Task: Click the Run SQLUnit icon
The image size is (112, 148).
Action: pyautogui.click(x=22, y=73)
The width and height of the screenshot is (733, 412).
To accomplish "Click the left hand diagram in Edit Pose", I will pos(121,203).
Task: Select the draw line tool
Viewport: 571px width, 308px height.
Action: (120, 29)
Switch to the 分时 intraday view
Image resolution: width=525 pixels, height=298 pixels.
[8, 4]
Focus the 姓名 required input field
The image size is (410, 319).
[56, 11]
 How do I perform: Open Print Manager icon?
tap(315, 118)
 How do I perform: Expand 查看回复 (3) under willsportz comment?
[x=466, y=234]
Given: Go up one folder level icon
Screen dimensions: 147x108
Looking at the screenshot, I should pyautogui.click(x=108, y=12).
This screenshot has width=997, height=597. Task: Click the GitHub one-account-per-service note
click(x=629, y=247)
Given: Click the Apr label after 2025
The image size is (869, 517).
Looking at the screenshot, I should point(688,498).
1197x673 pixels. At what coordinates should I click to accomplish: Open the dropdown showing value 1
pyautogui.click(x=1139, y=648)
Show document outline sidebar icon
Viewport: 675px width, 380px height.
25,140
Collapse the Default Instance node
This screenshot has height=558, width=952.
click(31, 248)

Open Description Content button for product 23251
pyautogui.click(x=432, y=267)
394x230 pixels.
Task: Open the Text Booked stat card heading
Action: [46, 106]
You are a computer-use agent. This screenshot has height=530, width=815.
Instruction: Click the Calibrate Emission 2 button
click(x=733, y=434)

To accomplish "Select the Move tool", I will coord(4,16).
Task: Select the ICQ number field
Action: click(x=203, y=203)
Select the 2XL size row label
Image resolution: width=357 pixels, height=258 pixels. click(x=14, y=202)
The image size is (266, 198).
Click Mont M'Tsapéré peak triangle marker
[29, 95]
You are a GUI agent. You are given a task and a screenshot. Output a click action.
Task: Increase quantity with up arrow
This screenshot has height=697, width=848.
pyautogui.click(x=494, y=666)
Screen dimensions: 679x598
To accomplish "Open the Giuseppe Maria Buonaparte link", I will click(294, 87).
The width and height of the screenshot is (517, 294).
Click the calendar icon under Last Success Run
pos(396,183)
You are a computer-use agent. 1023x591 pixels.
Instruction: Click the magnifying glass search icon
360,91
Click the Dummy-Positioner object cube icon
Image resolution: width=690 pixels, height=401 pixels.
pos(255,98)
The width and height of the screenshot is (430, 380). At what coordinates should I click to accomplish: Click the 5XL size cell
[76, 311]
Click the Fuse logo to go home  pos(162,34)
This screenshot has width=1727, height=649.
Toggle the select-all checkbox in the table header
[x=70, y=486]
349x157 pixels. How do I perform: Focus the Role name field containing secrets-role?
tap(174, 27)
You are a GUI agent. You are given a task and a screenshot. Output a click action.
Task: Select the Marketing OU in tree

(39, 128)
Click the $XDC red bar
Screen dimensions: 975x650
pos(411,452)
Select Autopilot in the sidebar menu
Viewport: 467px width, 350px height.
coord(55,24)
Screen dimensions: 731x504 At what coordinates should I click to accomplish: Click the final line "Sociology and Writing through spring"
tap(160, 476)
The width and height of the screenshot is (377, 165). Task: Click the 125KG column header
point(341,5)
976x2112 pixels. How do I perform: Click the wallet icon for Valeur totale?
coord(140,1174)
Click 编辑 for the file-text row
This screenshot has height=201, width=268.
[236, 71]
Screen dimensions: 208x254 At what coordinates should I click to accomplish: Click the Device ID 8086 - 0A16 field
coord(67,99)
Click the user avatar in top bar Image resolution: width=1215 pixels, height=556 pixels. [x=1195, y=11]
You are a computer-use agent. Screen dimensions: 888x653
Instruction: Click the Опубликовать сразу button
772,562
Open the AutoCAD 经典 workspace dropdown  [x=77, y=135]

++++++

PROBLEM DETAILS: The answer must consist of every line from the records above that holds "computer".

EXERCISE ANSWER:
You are a computer-use agent. This screenshot has height=530, width=815.
You are a computer-use agent. 1023x591 pixels.
You are a computer-use agent. Screen dimensions: 888x653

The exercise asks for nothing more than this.